Your Smartphone Can Now Make Up For Your Human Failings With Folding@home

Like game consoles before them, smartphones can now help swing the karmic balance in your favor while you sleep or charge your device thanks to Folding@home. The project, which uses the processing powers of your mobile device to contribute to important protein folding projects, including cancer research and beyond, is based on open source code from Stanford that has been optimized for mobile devices, which can now offer up folding performance comparable to that found on desktops from just a few short years ago.

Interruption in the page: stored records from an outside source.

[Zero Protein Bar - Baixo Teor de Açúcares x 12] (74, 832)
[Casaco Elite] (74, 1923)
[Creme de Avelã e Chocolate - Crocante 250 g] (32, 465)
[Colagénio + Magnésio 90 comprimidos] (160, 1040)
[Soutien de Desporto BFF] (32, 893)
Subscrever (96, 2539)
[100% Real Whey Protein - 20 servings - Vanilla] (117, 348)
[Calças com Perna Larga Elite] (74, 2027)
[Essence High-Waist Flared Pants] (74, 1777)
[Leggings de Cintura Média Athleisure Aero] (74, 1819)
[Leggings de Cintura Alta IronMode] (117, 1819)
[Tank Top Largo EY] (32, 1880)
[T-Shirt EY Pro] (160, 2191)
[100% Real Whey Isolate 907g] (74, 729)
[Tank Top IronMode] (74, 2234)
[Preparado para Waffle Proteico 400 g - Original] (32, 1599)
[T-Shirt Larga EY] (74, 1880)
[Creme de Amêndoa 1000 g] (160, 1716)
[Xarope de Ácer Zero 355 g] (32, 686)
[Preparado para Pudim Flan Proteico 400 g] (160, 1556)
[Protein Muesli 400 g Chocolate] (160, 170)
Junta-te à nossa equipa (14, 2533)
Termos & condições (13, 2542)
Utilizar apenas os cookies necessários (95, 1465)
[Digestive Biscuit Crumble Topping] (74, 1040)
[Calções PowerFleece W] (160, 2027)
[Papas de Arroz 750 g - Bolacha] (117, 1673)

First up for Folding@home’s mobile initiatives is a project that will help study mutations in proteins targeted by drugs designed to fight breast cancer, and a project coming soon to smartphones will look at processes involved in diseases that stem from misfolding proteins, such as Alzheimer’s. The Folding@home project will be available first to Sony smartphone devices, with a limited beta app for Xperia phones. Xperia Z-series handsets, along with T3, T2, Ultra, M2 Aqua and C3 phones can participate in the beta for now, but a version compatible with any phone running Android 4.4 and up is expected to launch sometime early this year.

The Folding@home app aims to potentially double the power of the existing network, which is achievable if 500,000 smartphones were running the app with the power of today’s devices. The mobile software takes advantage of your smartphone’s processing power while the gadget’s not making any use of it, and needs access only to the Wi-Fi connection and the processor resources.

Sony and Folding@home aren’t the first to tap into the processing power of mobile devices to help solve larger problems – HTC debuted its “Power to Give” app in February of last year to accomplish much the same thing. But when it comes to initiatives with this kind of upside, there’s no shortage of room for competition.